— begin READING TEXT —

Shooting Handle

This is the second version of a shooting handle that I made to make shooting the ends of boards a bit more comfortable. In the photograph you can also see my shooting board. This was the second shooting handle that I've made; the previous version was much simpler but had a few disadvantages. The older version is described at the bottom of this page.

The new shooting handle can be rotated through 90° (after loosening the knurled screw), which helps when storing the plane (see the photo at the end of this page). It also has a long brass barrel that makes it more comfortable to hold than my previous version.

This photo shows the shooting handle in use to show how much more comfortable the holding position is than the plane would be without the handle.

These photos show the parts that make up the shooting handle. The brass parts are both made from 30 mm brass bar. The knurled part has a deep M8 thread and acts as a nut on the threaded part (which is made from 10 mm square EN1A). The pivot pin is silver steel, with an M2.5 thread in the end. The thread is just there for the purposes of disassembly if required.

— end READING TEXT —
— begin INFORMATION SHOWN —

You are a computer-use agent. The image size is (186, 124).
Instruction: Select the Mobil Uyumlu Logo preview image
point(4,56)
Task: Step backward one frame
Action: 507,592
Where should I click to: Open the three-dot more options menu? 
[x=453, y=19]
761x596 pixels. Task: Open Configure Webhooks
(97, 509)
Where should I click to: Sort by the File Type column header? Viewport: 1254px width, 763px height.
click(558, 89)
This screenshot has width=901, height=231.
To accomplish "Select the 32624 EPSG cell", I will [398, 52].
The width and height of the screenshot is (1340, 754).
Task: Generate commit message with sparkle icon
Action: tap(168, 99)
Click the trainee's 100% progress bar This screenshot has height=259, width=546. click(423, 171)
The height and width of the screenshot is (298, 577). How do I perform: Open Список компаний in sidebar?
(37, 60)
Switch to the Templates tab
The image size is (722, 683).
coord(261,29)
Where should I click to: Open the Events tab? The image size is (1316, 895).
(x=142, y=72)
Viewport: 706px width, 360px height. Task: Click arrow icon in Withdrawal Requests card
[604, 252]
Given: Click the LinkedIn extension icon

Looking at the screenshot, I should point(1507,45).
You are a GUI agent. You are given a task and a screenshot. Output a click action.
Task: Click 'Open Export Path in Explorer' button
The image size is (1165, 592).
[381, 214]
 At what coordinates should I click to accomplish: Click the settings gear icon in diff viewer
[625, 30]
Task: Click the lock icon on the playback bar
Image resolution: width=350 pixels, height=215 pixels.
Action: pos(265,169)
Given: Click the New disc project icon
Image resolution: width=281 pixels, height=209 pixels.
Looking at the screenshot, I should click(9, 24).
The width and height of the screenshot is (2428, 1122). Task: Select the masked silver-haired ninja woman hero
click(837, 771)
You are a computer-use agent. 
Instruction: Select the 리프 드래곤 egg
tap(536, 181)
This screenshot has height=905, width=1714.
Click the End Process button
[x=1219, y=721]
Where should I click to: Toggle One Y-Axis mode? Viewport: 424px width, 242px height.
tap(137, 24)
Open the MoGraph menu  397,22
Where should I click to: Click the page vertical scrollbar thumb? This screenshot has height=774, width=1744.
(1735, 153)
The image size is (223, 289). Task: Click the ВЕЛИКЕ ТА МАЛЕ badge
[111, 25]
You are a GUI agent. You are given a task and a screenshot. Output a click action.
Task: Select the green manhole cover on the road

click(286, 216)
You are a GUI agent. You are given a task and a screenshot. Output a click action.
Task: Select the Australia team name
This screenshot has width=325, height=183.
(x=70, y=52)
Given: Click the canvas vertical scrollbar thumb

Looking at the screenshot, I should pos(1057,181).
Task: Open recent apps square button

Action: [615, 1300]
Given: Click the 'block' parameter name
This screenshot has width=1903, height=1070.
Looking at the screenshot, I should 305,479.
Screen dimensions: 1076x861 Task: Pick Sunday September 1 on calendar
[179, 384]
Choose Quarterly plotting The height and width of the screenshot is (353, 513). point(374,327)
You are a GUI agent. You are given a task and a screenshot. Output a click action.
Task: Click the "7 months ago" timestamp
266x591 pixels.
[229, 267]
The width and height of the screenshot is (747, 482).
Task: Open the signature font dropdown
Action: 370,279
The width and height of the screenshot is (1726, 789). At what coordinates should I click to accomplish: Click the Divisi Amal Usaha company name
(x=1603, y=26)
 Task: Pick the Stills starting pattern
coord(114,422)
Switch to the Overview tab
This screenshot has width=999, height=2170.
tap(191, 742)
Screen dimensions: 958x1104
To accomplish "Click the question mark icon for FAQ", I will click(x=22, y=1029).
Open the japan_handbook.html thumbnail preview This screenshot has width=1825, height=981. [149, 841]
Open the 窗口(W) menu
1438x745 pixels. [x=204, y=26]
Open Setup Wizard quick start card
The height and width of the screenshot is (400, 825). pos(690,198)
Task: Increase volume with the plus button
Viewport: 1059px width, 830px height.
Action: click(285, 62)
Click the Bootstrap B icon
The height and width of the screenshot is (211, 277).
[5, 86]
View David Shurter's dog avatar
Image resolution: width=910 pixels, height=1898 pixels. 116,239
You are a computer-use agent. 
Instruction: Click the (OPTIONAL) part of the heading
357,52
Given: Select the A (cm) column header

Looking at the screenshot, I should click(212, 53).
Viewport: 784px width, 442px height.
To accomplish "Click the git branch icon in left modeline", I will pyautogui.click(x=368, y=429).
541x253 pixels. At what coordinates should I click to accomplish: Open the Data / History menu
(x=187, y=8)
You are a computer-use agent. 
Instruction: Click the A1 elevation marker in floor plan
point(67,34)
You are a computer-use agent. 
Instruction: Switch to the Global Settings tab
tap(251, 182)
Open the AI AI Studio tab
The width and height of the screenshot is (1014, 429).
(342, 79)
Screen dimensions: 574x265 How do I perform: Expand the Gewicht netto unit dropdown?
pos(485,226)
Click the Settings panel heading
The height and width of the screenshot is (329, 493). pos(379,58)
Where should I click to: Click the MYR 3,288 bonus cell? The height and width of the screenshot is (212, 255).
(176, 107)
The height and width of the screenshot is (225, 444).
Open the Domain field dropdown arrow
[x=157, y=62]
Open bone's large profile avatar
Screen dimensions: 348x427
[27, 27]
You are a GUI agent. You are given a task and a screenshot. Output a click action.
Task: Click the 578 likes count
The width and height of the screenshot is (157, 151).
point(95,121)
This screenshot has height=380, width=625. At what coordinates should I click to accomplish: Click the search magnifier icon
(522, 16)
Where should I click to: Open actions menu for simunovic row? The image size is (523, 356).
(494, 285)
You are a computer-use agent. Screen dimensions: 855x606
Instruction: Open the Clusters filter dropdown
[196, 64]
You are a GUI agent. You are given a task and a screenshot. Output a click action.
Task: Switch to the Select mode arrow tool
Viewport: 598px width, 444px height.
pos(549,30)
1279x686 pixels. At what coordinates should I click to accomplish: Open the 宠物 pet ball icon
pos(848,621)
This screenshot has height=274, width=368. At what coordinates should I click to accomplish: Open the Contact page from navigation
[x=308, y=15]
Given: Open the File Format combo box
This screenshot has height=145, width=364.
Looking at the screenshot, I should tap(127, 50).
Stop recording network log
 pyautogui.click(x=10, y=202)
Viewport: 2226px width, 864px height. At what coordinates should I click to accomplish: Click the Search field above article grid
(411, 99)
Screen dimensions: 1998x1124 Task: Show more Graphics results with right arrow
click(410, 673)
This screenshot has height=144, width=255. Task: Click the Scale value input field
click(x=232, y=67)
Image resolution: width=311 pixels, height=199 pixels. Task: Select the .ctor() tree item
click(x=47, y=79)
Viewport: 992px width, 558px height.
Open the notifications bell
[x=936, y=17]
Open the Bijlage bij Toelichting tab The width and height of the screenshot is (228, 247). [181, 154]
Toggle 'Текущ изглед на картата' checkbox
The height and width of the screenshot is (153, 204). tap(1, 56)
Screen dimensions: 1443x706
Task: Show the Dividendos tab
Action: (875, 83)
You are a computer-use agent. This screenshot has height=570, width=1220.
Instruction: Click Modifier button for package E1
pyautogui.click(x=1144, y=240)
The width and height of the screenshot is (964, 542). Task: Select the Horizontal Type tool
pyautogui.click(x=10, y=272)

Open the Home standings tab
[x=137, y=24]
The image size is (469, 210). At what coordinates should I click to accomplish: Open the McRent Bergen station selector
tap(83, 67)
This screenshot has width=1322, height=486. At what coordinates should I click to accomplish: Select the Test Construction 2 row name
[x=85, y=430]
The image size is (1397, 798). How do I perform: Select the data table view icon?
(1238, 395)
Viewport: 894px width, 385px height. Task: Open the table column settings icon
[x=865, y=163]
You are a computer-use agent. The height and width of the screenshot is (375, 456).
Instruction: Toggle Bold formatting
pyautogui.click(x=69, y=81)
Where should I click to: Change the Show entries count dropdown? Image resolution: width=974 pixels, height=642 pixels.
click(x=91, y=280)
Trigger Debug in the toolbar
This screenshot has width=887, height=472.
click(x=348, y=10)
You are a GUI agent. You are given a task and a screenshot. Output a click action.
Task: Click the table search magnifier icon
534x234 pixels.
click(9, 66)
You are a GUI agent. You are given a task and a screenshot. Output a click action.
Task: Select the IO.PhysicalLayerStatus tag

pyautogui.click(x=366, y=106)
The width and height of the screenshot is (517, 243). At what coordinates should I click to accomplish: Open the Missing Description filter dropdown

— end INFORMATION SHOWN —

▶ ACTIONS TO TAKE:
1 – List every material that the shooting handle text gives for making the handle's parts.
2 – Reproduce the part of the shooting handle text starting at "This is the" and ending at "without the handle.", word for word.

▶ REPLIES:
1 –
30 mm brass bar
10 mm square EN1A
silver steel

2 –
This is the second version of a shooting handle that I made to make shooting the ends of boards a bit more comfortable. In the photograph you can also see my shooting board. This was the second shooting handle that I've made; the previous version was much simpler but had a few disadvantages. The older version is described at the bottom of this page.

The new shooting handle can be rotated through 90° (after loosening the knurled screw), which helps when storing the plane (see the photo at the end of this page). It also has a long brass barrel that makes it more comfortable to hold than my previous version.

This photo shows the shooting handle in use to show how much more comfortable the holding position is than the plane would be without the handle.